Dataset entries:
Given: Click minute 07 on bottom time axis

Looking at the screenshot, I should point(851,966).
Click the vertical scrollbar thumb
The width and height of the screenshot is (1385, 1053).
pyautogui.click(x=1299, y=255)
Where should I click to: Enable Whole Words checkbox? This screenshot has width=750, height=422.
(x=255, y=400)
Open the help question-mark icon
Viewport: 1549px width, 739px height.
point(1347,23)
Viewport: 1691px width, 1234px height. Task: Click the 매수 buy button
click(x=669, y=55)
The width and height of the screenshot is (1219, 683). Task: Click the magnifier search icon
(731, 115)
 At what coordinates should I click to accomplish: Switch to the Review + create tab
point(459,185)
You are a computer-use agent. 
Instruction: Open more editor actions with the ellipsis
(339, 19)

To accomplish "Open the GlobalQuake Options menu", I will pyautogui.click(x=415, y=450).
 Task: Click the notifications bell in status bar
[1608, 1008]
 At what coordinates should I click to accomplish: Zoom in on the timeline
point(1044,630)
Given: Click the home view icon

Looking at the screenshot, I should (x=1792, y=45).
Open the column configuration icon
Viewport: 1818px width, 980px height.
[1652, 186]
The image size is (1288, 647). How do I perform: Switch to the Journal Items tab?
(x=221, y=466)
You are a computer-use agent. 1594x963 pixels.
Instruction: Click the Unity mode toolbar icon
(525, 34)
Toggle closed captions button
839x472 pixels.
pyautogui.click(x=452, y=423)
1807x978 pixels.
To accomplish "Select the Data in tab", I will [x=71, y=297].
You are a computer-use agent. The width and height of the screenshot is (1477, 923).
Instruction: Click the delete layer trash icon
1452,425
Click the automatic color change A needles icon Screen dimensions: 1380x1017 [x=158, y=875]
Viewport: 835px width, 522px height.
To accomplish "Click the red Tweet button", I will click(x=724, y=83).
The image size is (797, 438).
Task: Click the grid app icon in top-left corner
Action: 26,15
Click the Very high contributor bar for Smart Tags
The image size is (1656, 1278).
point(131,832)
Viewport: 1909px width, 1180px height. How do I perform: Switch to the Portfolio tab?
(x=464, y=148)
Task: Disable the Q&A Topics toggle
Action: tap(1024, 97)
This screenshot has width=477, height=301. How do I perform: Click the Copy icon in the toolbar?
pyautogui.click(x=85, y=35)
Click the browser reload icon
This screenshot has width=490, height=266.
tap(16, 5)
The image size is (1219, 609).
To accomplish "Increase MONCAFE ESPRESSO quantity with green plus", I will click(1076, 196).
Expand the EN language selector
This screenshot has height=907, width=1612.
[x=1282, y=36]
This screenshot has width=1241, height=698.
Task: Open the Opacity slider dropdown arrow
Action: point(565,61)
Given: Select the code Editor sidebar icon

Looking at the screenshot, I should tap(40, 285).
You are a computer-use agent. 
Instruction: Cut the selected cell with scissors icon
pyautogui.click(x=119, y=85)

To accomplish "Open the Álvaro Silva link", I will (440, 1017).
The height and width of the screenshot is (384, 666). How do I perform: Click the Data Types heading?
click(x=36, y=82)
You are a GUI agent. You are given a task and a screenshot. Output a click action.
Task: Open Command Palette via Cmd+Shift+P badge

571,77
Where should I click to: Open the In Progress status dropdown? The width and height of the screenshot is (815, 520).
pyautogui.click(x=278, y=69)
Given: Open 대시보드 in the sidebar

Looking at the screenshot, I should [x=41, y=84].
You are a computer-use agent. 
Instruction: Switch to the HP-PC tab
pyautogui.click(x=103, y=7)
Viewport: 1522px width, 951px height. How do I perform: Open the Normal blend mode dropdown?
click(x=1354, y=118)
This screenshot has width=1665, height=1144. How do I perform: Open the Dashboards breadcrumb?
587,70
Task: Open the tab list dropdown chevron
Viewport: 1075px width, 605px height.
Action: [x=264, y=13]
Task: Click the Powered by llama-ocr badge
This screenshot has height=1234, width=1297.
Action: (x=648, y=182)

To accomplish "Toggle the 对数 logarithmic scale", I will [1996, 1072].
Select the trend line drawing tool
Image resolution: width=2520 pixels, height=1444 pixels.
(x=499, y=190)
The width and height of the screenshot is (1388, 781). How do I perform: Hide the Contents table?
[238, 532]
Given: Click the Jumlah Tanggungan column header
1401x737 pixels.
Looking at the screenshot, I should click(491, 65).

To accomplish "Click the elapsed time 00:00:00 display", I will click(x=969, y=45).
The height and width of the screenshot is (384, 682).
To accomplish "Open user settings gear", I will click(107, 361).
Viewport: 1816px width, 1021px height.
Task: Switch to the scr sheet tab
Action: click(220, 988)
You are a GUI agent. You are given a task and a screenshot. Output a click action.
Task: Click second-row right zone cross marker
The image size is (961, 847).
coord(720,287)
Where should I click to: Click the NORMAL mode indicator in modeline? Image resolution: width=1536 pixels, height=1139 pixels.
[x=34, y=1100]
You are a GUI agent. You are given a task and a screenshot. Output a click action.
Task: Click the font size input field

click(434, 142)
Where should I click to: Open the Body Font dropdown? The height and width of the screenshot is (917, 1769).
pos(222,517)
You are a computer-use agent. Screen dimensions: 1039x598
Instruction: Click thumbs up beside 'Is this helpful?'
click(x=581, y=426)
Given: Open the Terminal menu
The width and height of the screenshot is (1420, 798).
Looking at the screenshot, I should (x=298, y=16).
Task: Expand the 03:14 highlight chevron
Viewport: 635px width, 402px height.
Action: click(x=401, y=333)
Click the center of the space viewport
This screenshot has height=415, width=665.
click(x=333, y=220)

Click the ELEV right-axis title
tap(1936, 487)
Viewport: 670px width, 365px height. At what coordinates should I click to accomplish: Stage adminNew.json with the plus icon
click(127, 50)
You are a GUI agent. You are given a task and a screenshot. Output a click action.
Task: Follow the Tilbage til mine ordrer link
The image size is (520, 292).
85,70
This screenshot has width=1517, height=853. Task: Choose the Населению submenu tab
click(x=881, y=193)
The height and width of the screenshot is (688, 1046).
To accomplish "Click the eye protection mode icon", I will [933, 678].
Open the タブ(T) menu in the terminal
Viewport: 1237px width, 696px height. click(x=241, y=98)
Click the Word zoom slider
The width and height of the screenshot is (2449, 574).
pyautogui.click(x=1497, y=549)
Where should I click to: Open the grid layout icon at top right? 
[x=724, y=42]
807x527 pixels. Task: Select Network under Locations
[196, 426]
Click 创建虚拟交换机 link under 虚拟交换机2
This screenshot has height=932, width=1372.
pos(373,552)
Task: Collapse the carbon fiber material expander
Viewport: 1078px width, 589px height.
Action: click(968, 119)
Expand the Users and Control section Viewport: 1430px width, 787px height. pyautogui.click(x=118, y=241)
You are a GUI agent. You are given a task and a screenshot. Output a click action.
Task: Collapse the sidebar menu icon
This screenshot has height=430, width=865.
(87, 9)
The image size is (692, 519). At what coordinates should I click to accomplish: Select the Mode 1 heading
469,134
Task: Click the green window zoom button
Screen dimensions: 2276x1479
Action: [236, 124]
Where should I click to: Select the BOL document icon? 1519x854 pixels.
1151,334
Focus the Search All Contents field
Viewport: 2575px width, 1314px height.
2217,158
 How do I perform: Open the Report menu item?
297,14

**PROBLEM:**
Could you reproduce exactly the lines of the entries above, from the one with "Click the automatic" through the one with "Viewport: 835px width, 522px height.", and nothing else?

**SOLUTION TO THE PROBLEM:**
Click the automatic color change A needles icon Screen dimensions: 1380x1017 [x=158, y=875]
Viewport: 835px width, 522px height.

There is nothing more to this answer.